Kingsley si chiedeva quanto sarebbe continuata questa conversazione di tipo settecentesco. Doveva mettere al fuoco la teiera?

Si avvicinava rapidamente il punto di rottura. Quei due uomini erano troppo diversi di mentalità perchè fosse possibile più di mezz’ora di conversazione. Quando parlava, il ministro dell’Interno mirava a far reagire il suo interlocutore secondo un suo piano predisposto. Non gli importava sapere come ciò sarebbe accaduto, purchè accadesse. Per lui ogni mezzo era buono: adulazione, psicologia spicciola applicata, pressione sociale, lusinghe o anche minacce. Come altri uomini di governo aveva scoperto che un discorso in termini apparentemente logici, ma con un ben radicato elemento emotivo, di solito ha successo. La logica pura e semplice non serve. Invece, per Kingsley la logica rigorosa era tutto, o quasi tutto.

Ecco perchè il ministro dell’Interno fece un errore.

«Mio caro professor Kingsley, temo che lei ci sottovaluti. Stia pur certo che faremo i nostri piani presupponendo la situazione peggiore.»

Kingsley saltò su:

«Allora si prepari a questa situazione: tutti gli uomini, tutte le donne e tutti i bambini moriranno; non resterà vivo nè un animale, nè una pianta. Posso chiederle quale sarà in tal caso la vostra linea di condotta?»

Il ministro dell’Interno non era uomo da difendere fino in fondo una causa pericolosa. Quando la discussione lo portava in un impasse scabroso, cambiava discorso, e non tornava più sul vecchio argomento. Stimò quindi che fosse giunto il tempo di mutar tattica; ma proprio per ciò cadde in un secondo più grave errore.

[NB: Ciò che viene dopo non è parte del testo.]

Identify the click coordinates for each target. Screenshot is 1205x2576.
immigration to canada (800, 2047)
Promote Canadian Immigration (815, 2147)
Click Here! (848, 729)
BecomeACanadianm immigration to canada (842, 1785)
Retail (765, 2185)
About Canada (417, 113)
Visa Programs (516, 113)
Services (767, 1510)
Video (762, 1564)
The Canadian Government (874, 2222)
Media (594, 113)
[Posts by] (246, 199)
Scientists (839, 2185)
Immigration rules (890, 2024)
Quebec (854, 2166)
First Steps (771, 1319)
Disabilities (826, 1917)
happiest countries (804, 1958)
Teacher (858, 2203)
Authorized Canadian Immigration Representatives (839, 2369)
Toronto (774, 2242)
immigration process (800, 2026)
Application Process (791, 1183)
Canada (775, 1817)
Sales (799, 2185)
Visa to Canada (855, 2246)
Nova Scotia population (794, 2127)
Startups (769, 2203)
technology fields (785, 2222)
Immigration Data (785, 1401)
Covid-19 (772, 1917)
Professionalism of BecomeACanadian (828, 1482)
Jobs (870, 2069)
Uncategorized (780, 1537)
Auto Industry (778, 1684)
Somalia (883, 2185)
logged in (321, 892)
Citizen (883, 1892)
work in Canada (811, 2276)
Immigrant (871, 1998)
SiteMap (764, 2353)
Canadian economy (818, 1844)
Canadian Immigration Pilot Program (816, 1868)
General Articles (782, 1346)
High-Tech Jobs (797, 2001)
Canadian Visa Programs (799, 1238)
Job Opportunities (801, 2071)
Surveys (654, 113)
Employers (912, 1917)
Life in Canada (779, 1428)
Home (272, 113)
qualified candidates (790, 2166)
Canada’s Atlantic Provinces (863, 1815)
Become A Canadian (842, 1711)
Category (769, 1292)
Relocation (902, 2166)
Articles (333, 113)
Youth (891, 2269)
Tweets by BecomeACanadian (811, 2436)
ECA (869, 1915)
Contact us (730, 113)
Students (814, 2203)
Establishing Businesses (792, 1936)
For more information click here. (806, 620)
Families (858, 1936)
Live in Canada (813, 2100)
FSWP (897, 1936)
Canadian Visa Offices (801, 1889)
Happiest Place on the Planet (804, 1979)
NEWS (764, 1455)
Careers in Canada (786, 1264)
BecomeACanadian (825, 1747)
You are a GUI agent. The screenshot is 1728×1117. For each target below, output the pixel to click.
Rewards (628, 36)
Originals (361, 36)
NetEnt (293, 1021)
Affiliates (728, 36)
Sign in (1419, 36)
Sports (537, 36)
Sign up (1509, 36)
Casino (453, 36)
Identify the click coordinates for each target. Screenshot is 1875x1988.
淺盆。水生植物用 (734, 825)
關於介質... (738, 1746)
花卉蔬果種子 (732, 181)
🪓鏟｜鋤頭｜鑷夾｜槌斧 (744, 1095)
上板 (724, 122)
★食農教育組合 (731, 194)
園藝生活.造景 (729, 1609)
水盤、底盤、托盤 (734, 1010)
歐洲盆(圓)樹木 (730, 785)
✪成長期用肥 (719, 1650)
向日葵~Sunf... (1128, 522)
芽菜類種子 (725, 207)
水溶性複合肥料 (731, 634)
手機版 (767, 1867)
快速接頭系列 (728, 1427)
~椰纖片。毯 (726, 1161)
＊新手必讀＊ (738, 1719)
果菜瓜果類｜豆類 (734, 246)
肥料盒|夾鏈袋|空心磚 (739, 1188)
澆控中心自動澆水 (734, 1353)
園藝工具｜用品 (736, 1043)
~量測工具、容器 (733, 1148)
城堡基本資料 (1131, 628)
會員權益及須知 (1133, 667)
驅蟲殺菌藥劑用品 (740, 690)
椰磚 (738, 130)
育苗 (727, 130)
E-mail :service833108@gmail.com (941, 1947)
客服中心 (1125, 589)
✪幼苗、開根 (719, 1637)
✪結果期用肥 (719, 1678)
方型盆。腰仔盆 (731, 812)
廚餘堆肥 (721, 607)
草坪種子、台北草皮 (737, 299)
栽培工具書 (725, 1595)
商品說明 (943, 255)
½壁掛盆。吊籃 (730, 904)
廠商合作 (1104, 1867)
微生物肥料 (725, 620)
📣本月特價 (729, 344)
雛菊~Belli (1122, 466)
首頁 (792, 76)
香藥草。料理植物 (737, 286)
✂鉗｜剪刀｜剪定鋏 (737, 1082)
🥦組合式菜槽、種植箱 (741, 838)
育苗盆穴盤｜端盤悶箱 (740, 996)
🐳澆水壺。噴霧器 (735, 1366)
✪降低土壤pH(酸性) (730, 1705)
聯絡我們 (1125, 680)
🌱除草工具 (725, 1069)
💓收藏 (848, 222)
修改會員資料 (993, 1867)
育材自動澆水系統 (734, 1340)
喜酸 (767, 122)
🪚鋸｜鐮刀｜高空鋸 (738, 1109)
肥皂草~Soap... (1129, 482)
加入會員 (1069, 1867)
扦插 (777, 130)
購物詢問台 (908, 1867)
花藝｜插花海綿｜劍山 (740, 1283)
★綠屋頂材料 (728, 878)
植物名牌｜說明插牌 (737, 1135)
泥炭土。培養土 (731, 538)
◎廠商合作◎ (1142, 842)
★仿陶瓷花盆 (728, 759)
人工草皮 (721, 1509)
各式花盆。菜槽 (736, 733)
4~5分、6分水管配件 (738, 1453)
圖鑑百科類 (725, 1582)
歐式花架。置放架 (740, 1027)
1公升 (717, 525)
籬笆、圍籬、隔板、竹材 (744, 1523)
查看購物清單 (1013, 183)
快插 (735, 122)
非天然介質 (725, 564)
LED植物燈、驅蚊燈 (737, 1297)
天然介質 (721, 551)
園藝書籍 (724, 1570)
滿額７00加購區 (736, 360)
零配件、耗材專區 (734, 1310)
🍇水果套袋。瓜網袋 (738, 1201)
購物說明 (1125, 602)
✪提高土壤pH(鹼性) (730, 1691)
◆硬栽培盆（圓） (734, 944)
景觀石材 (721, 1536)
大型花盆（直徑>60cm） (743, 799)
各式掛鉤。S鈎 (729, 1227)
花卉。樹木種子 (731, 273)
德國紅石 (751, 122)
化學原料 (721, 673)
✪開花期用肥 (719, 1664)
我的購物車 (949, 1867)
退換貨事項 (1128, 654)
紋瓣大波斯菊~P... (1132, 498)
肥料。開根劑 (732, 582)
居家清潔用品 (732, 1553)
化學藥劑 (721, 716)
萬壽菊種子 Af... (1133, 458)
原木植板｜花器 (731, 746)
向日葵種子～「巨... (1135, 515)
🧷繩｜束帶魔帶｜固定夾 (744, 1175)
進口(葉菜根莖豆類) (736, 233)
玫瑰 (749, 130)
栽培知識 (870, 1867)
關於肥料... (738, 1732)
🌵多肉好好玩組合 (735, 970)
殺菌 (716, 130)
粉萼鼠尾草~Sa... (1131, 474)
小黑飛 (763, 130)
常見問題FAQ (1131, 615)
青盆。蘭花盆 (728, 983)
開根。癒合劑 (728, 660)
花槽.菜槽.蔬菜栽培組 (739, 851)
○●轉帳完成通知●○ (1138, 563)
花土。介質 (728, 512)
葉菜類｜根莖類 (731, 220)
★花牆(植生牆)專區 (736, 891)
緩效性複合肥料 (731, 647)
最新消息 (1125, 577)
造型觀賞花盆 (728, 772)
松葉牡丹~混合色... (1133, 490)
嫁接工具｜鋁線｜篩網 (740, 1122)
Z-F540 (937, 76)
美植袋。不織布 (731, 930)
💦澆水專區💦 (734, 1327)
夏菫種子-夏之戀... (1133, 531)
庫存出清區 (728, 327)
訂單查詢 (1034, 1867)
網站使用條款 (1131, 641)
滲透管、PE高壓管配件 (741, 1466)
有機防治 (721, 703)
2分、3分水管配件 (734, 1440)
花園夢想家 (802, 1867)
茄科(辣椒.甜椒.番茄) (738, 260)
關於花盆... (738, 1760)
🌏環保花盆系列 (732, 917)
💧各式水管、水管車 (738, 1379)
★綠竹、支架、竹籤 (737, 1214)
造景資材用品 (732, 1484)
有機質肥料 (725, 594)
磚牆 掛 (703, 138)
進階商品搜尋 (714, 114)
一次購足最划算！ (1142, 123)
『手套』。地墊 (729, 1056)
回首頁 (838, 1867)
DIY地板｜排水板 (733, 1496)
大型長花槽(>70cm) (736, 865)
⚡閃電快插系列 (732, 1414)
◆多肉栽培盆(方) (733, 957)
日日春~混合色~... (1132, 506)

«Professor Kingsley, ho cercato di mettere le cose nella forma migliore, ma ora lei mi sta imbarazzando. Perciò è necessario che le parli chiaro. Non c’è bisogno che le dica che se questa sua storia diventa di dominio pubblico le ripercussioni saranno gravi davvero.»

Kingsley fremeva.

«Ma caro amico,» disse, «è proprio terribile! Gravi ripercussioni davvero! Penso anch’io che le ripercussioni saranno gravi, specialmente il giorno in cui il Sole rimarrà oscurato. Quali sono i piani del suo governo per impedire questo fatto?»

Il ministro quasi perse la pazienza.

«Lei ragiona sul presupposto che il Sole venga realmente oscurato. Mi permetta di dirle con franchezza che il governo ha fatto la necessaria inchiesta, e che non siamo del tutto convinti della precisione del suo rapporto.»

Kingsley era alle corde.

«Cosa?»

Il ministro dell’Interno incalzò:

«Forse non aveva pensato a questa possibilità, professor Kingsley. Supponiamo, dico supponiamo, che tutta la questione si risolva in un nulla di fatto, che si dimostri una tempesta in un bicchier d’acqua, una chimera. Immagina quale sarà la sua posizione, professor Kingsley, se lei si rendesse responsabile di aver provocato l’allarme nel pubblico per una semplice bolla di sapone? Le assicuro, con tutta solennità, che la fine di tutto questo affare sarebbe molto seria per lei.»

Kingsley si riebbe un poco. Sentiva avvicinarsi dentro di sè il momento dell’esplosione.

«Non so dirle quanto le sono grato di tanta premura. Mi sorprende anche, e non poco, l’acutezza con cui il governo ha investigato sul nostro rapporto. Sarò franco: sono addirittura sbalordito. Mi pare peccato che lei non sappia dimostrare pari acutezza in questioni che dovrebbe conoscere in maniera meno dilettantesca.»